How does a node send entries to Syslog on a Pi?

Rgrove · 23 November 2022 16:37

I have a pi that disappears from the network every day, and when that happens, Syslog is overwhelmed with entries from SNMP nodes that can't connect with their target.

The nodes run once per second, and sometimes the Pi goes 10 hours before I get a chance to reboot it...so that's (presumably) 36,000 failed SNMP requests in my syslog...per node!

The Pi doesn't have the SNMP service installed directly, so there's no config for that.

Nodered doesn't appear to use Syslog.

How does this thing log?

Colin · 23 November 2022 17:11

Can you show us a sample message please?
Are you seeing them on the pi or on a machine monitoring the pi?

Rgrove · 23 November 2022 17:13

It's on the Pi itself, when doing a CAT /var/log/syslog

Nov 23 11:56:02 xxx-011-Wxxx Node-RED[329]: 23 Nov 11:56:02 - [error] [snmp:Get                                    SNMP] RequestTimedOutError: Request timed out

Rgrove · 23 November 2022 17:19

These are kinda odd ones that came in while it was on the network, but they're basically the same as the flooded log.

Nov 23 12:11:23 xxx-011-Wxxx Node-RED[329]: 23 Nov 12:11:23 - [error] [snmp:Get SNMP] RequestTimedOutError: Request timed out
Nov 23 12:11:23 xxx-011-Wxxx Node-RED[329]: 23 Nov 12:11:23 - [error] [snmp:Get SNMP] RequestTimedOutError: Request timed out
Nov 23 12:11:23 xxx-011-Wxxx Node-RED[329]: 23 Nov 12:11:23 - [error] [snmp:Get SNMP] RequestTimedOutError: Request timed out
Nov 23 11:51:25 xxx-011-Wxxx Node-RED[328]: 23 Nov 11:51:20 - [error] [snmp:Get SNMP] Error: send ENETUNREACH 10.85.28.243:161
Nov 23 11:51:25 xxx-011-Wxxx Node-RED[328]: 23 Nov 11:51:21 - [error] [snmp:Gates data] Error: send ENETUNREACH 10.85.28.238:161

Colin · 23 November 2022 17:20

That is coming from node-red, I guess it is coming from the snmp node, though I haven't used that node.
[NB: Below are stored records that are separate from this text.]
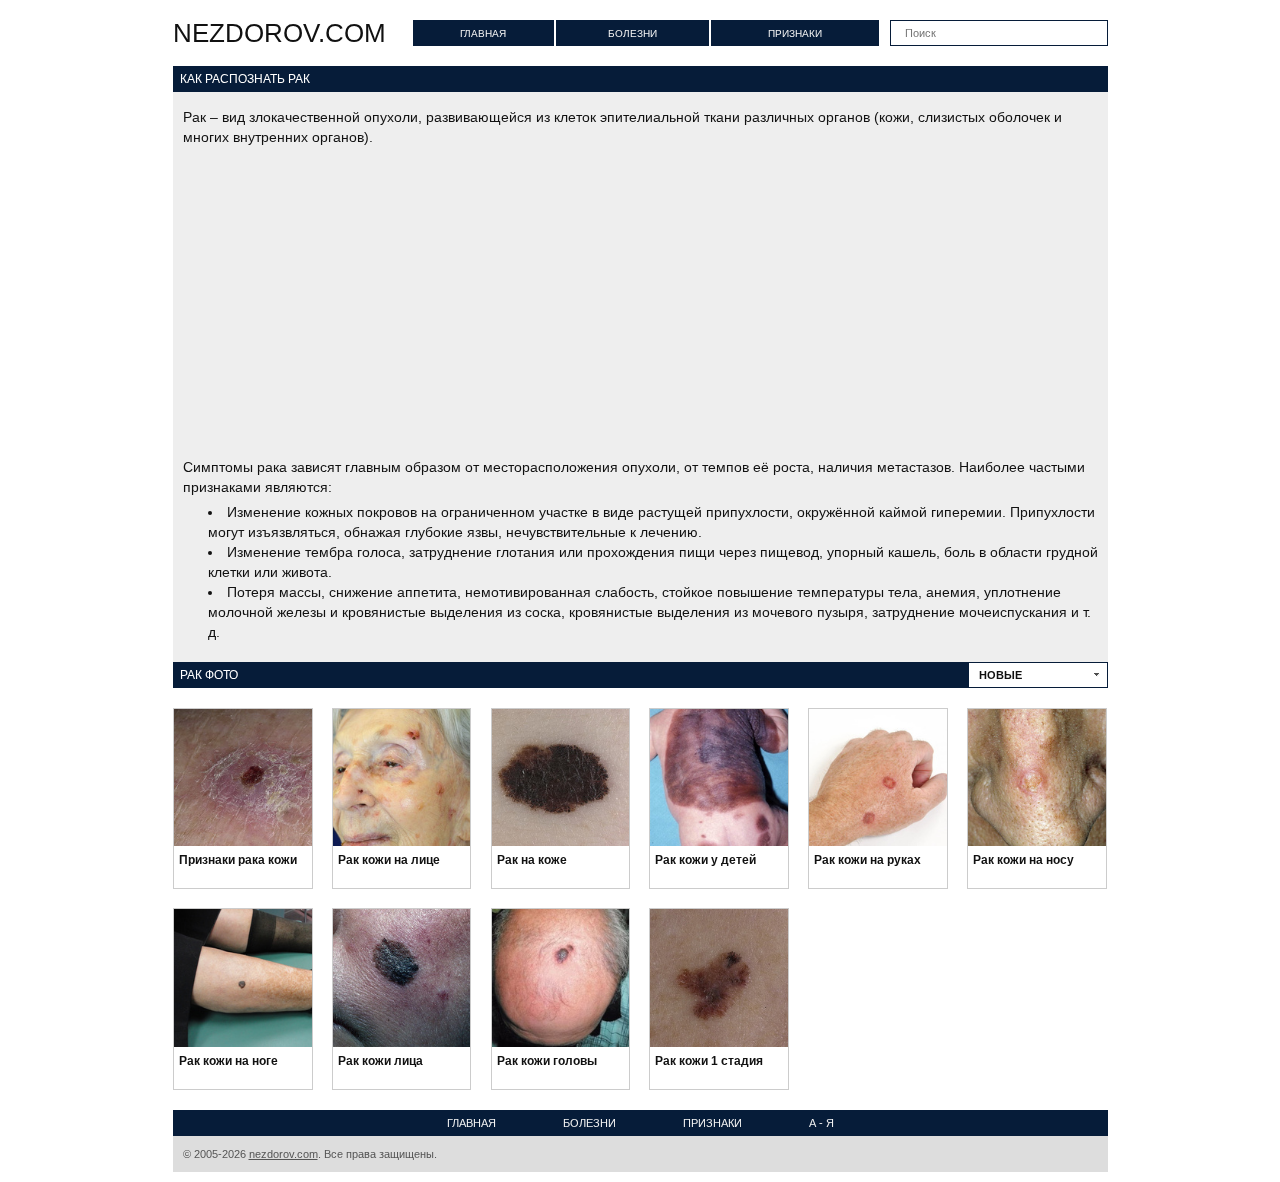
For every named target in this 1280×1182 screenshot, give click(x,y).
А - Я (821, 1123)
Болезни (632, 33)
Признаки (795, 33)
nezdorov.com (279, 33)
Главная (483, 33)
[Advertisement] (640, 302)
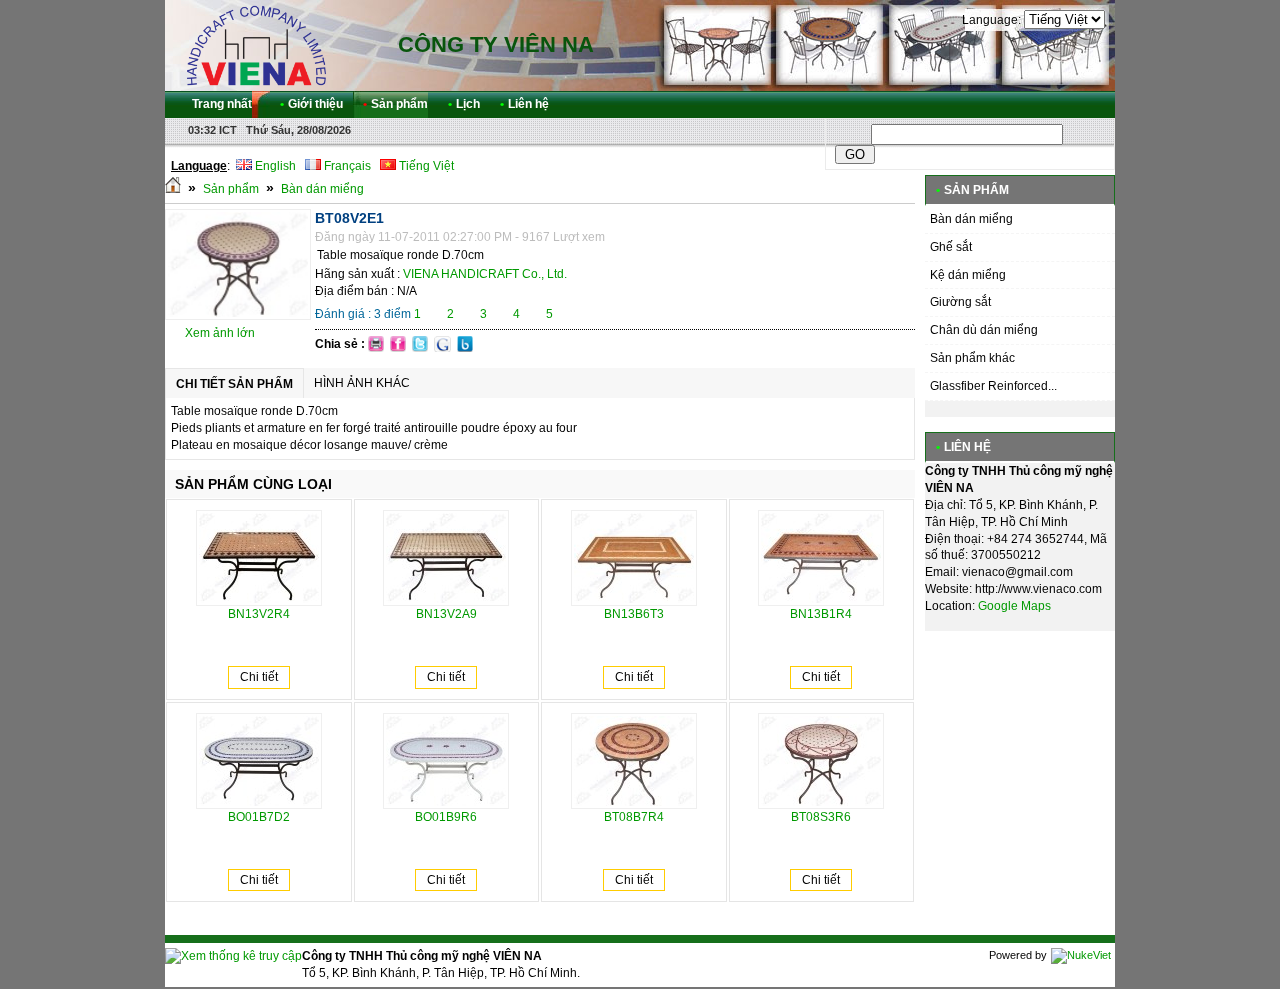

I use Telegraf for snmp.

Not a direct answer to the question, but have you considered adding a small flow to trigger a reboot if the pi loses connection to the router for more than a short time?

Rgrove · 23 November 2022 17:32

Yes, but it's kind of tricky. I currently have an inject node set to fire at 6am every day which runs an exec node with a reboot command (set up this morning).
The way the network is set up, I can't really trust a ping test without getting a ton of false positives, resulting in a lot of unnecessary reboots.

Rgrove · 23 November 2022 17:41

I'm actually also not 100% certain the pi is still up when it stops responding to pings from the remote site. I'm hoping it is and network is just not working for some reason.

I should note, I had an identical system set up that was doing the same thing. This Pi is new hardware and a fresh install of all software. So I'm thinking something in my flows or other software is crashing it, or the network switch is going admin-down until the Pi is power cycled and renegotiates at the hardware layer.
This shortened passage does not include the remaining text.